Copy out every record below word for word, keeping them in the same order.

═══ Given data

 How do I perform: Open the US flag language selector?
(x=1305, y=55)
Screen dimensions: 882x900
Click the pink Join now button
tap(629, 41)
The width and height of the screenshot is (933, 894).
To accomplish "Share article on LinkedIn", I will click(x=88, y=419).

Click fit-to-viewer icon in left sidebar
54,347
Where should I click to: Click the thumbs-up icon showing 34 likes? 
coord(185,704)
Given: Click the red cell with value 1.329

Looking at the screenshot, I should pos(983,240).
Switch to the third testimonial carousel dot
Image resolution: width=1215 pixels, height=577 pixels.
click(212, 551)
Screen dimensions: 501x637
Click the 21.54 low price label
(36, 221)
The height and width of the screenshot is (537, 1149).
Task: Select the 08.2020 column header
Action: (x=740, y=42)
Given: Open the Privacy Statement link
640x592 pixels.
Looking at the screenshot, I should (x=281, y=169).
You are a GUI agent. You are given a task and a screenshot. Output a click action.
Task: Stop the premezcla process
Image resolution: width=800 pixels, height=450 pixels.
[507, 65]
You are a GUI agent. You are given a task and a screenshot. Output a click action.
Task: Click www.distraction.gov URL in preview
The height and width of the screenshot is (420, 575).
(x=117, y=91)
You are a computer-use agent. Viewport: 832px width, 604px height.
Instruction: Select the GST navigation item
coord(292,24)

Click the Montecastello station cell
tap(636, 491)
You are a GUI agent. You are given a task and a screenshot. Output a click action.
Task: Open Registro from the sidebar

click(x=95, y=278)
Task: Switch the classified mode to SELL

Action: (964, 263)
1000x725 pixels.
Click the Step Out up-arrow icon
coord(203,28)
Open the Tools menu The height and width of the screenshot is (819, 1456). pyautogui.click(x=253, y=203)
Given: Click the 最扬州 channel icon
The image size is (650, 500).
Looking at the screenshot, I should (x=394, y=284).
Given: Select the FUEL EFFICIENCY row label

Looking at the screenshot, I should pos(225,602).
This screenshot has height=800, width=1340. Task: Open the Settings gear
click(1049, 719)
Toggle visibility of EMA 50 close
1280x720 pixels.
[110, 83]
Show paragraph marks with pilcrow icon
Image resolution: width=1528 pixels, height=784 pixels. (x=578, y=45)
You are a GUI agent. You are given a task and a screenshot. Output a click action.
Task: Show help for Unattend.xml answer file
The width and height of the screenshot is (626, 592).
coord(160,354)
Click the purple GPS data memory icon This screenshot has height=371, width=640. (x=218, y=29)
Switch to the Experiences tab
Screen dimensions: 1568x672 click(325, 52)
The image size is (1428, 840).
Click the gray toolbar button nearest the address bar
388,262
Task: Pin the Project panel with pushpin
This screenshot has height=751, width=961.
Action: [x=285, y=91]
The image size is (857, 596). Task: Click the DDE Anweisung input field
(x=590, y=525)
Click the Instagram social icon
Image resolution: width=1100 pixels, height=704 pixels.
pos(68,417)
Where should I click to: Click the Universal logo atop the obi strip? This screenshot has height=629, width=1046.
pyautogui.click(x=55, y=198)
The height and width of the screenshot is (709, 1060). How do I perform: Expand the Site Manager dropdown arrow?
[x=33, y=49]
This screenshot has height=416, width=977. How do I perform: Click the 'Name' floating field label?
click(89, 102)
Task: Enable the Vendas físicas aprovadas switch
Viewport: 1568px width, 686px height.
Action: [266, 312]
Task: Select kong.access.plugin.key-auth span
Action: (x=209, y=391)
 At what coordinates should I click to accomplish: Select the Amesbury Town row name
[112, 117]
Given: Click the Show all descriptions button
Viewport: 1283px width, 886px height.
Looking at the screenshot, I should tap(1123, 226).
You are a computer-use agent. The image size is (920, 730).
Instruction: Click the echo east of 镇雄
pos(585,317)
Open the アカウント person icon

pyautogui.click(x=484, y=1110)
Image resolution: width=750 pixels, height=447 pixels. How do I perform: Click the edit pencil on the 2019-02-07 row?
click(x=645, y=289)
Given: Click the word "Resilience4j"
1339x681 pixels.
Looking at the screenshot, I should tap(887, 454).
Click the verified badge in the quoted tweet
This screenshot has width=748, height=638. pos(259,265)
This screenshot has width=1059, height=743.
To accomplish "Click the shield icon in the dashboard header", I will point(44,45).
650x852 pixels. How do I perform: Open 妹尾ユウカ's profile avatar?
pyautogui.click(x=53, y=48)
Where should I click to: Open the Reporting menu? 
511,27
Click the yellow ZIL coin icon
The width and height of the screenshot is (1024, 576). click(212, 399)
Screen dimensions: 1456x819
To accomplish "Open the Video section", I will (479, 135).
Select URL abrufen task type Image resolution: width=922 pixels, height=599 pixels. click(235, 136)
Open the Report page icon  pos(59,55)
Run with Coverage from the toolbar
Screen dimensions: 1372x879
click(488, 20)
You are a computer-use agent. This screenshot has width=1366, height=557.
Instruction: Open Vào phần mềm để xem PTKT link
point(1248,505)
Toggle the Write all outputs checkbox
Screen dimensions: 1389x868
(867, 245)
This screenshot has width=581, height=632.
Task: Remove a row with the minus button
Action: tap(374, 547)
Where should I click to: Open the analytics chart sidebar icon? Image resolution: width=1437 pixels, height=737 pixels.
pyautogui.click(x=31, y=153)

══════

#### [Task answer]
 How do I perform: Open the US flag language selector?
(x=1305, y=55)
Screen dimensions: 882x900
Click the pink Join now button
tap(629, 41)
The width and height of the screenshot is (933, 894).
To accomplish "Share article on LinkedIn", I will click(x=88, y=419).

Click fit-to-viewer icon in left sidebar
54,347
Where should I click to: Click the thumbs-up icon showing 34 likes? 
coord(185,704)
Given: Click the red cell with value 1.329

Looking at the screenshot, I should pos(983,240).
Switch to the third testimonial carousel dot
Image resolution: width=1215 pixels, height=577 pixels.
click(212, 551)
Screen dimensions: 501x637
Click the 21.54 low price label
(36, 221)
The height and width of the screenshot is (537, 1149).
Task: Select the 08.2020 column header
Action: (x=740, y=42)
Given: Open the Privacy Statement link
640x592 pixels.
Looking at the screenshot, I should (x=281, y=169).
You are a GUI agent. You are given a task and a screenshot. Output a click action.
Task: Stop the premezcla process
Image resolution: width=800 pixels, height=450 pixels.
[507, 65]
You are a GUI agent. You are given a task and a screenshot. Output a click action.
Task: Click www.distraction.gov URL in preview
The height and width of the screenshot is (420, 575).
(x=117, y=91)
You are a computer-use agent. Viewport: 832px width, 604px height.
Instruction: Select the GST navigation item
coord(292,24)

Click the Montecastello station cell
tap(636, 491)
You are a GUI agent. You are given a task and a screenshot. Output a click action.
Task: Open Registro from the sidebar

click(x=95, y=278)
Task: Switch the classified mode to SELL

Action: (964, 263)
1000x725 pixels.
Click the Step Out up-arrow icon
coord(203,28)
Open the Tools menu The height and width of the screenshot is (819, 1456). pyautogui.click(x=253, y=203)
Given: Click the 最扬州 channel icon
The image size is (650, 500).
Looking at the screenshot, I should (x=394, y=284).
Given: Select the FUEL EFFICIENCY row label

Looking at the screenshot, I should pos(225,602).
This screenshot has height=800, width=1340. Task: Open the Settings gear
click(1049, 719)
Toggle visibility of EMA 50 close
1280x720 pixels.
[110, 83]
Show paragraph marks with pilcrow icon
Image resolution: width=1528 pixels, height=784 pixels. (x=578, y=45)
You are a GUI agent. You are given a task and a screenshot. Output a click action.
Task: Show help for Unattend.xml answer file
The width and height of the screenshot is (626, 592).
coord(160,354)
Click the purple GPS data memory icon This screenshot has height=371, width=640. (x=218, y=29)
Switch to the Experiences tab
Screen dimensions: 1568x672 click(325, 52)
The image size is (1428, 840).
Click the gray toolbar button nearest the address bar
388,262
Task: Pin the Project panel with pushpin
This screenshot has height=751, width=961.
Action: [x=285, y=91]
The image size is (857, 596). Task: Click the DDE Anweisung input field
(x=590, y=525)
Click the Instagram social icon
Image resolution: width=1100 pixels, height=704 pixels.
pos(68,417)
Where should I click to: Click the Universal logo atop the obi strip? This screenshot has height=629, width=1046.
pyautogui.click(x=55, y=198)
The height and width of the screenshot is (709, 1060). How do I perform: Expand the Site Manager dropdown arrow?
[x=33, y=49]
This screenshot has height=416, width=977. How do I perform: Click the 'Name' floating field label?
click(89, 102)
Task: Enable the Vendas físicas aprovadas switch
Viewport: 1568px width, 686px height.
Action: [266, 312]
Task: Select kong.access.plugin.key-auth span
Action: (x=209, y=391)
 At what coordinates should I click to accomplish: Select the Amesbury Town row name
[112, 117]
Given: Click the Show all descriptions button
Viewport: 1283px width, 886px height.
Looking at the screenshot, I should tap(1123, 226).
You are a computer-use agent. The image size is (920, 730).
Instruction: Click the echo east of 镇雄
pos(585,317)
Open the アカウント person icon

pyautogui.click(x=484, y=1110)
Image resolution: width=750 pixels, height=447 pixels. How do I perform: Click the edit pencil on the 2019-02-07 row?
click(x=645, y=289)
Given: Click the word "Resilience4j"
1339x681 pixels.
Looking at the screenshot, I should tap(887, 454).
Click the verified badge in the quoted tweet
This screenshot has width=748, height=638. pos(259,265)
This screenshot has width=1059, height=743.
To accomplish "Click the shield icon in the dashboard header", I will point(44,45).
650x852 pixels. How do I perform: Open 妹尾ユウカ's profile avatar?
pyautogui.click(x=53, y=48)
Where should I click to: Open the Reporting menu? 
511,27
Click the yellow ZIL coin icon
The width and height of the screenshot is (1024, 576). click(212, 399)
Screen dimensions: 1456x819
To accomplish "Open the Video section", I will (479, 135).
Select URL abrufen task type Image resolution: width=922 pixels, height=599 pixels. click(235, 136)
Open the Report page icon  pos(59,55)
Run with Coverage from the toolbar
Screen dimensions: 1372x879
click(488, 20)
You are a computer-use agent. This screenshot has width=1366, height=557.
Instruction: Open Vào phần mềm để xem PTKT link
point(1248,505)
Toggle the Write all outputs checkbox
Screen dimensions: 1389x868
(867, 245)
This screenshot has width=581, height=632.
Task: Remove a row with the minus button
Action: tap(374, 547)
Where should I click to: Open the analytics chart sidebar icon? Image resolution: width=1437 pixels, height=737 pixels.
pyautogui.click(x=31, y=153)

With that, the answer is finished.